▸ **ASSIGNED TASK**
Find every line in the records below that holds the word "dimensions", and copy it out.

▸ **GIVEN INFORMATION**

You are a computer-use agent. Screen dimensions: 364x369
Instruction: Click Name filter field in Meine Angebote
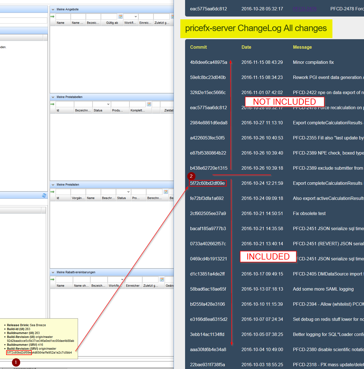pos(63,17)
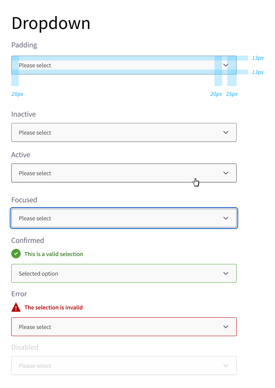The height and width of the screenshot is (388, 275).
Task: Click the chevron in the Selected option dropdown
Action: [225, 273]
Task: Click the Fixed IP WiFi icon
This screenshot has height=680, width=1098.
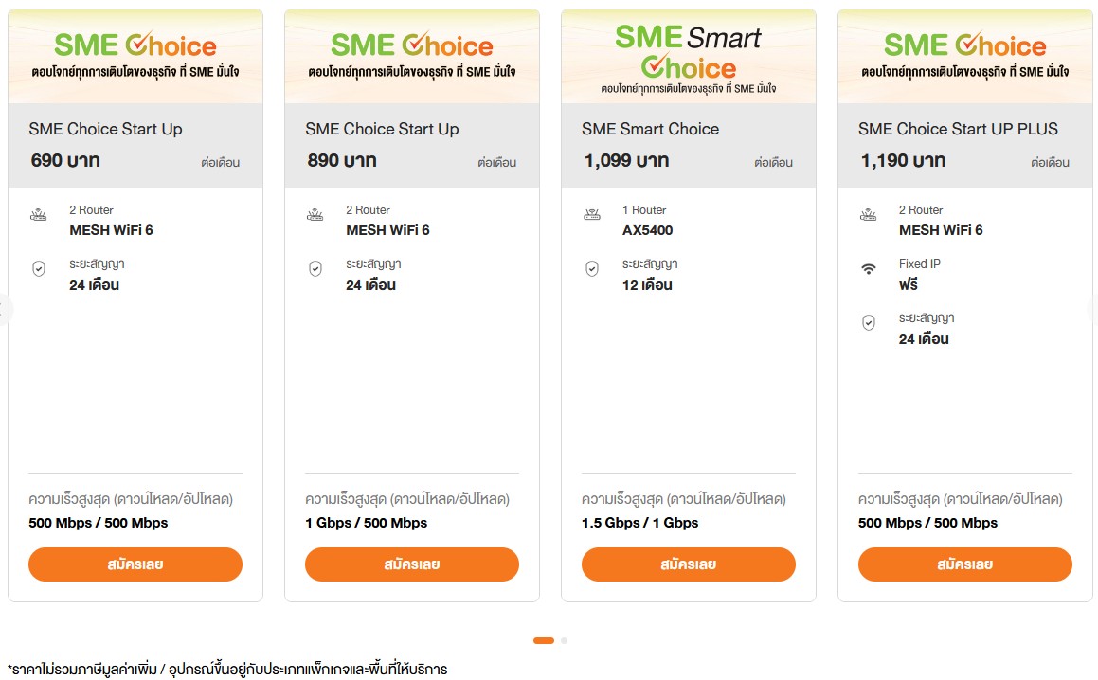Action: [x=869, y=270]
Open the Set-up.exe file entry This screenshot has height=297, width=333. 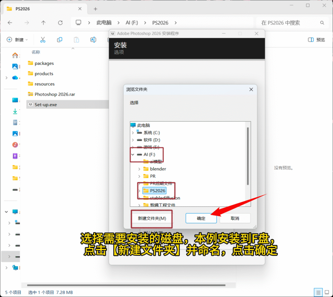point(46,105)
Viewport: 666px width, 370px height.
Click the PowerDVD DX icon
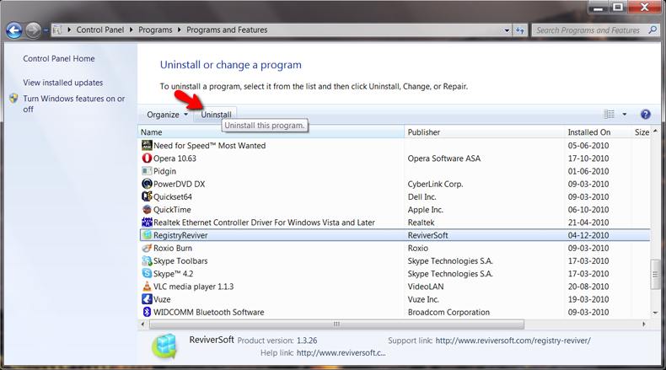click(x=147, y=184)
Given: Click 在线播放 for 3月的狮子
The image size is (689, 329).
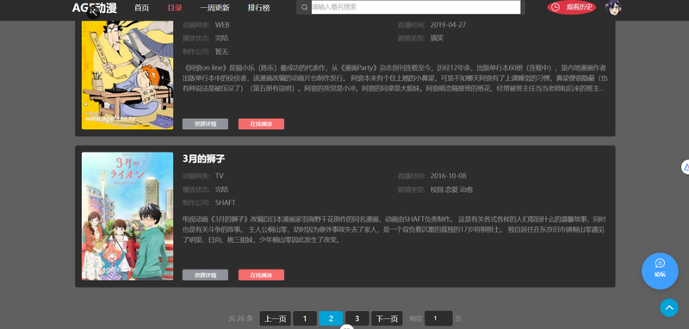Looking at the screenshot, I should coord(262,275).
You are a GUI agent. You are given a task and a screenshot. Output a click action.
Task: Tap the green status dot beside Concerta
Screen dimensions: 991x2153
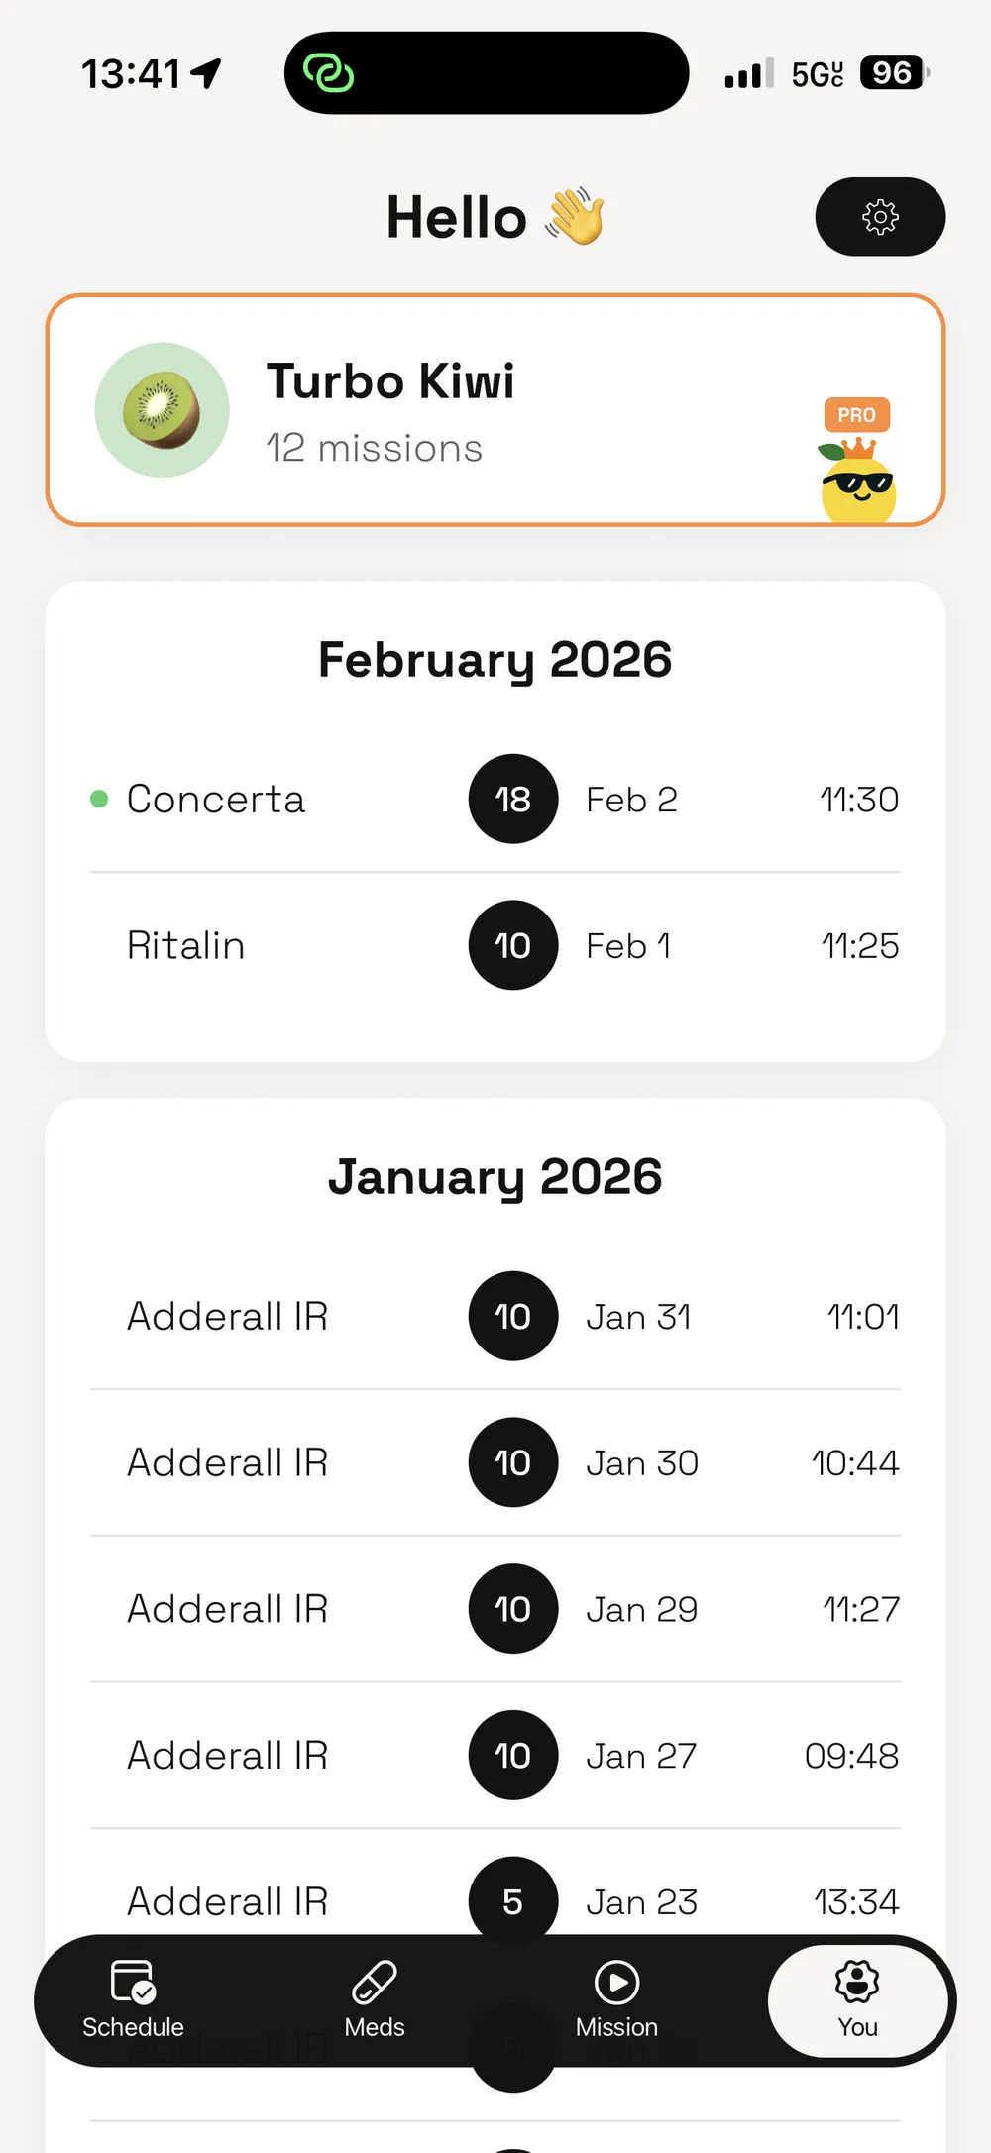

▸ **ANSWER BELOW**
You are a computer-use agent. Screen dimensions: 364x369
Screen dimensions: 991x2153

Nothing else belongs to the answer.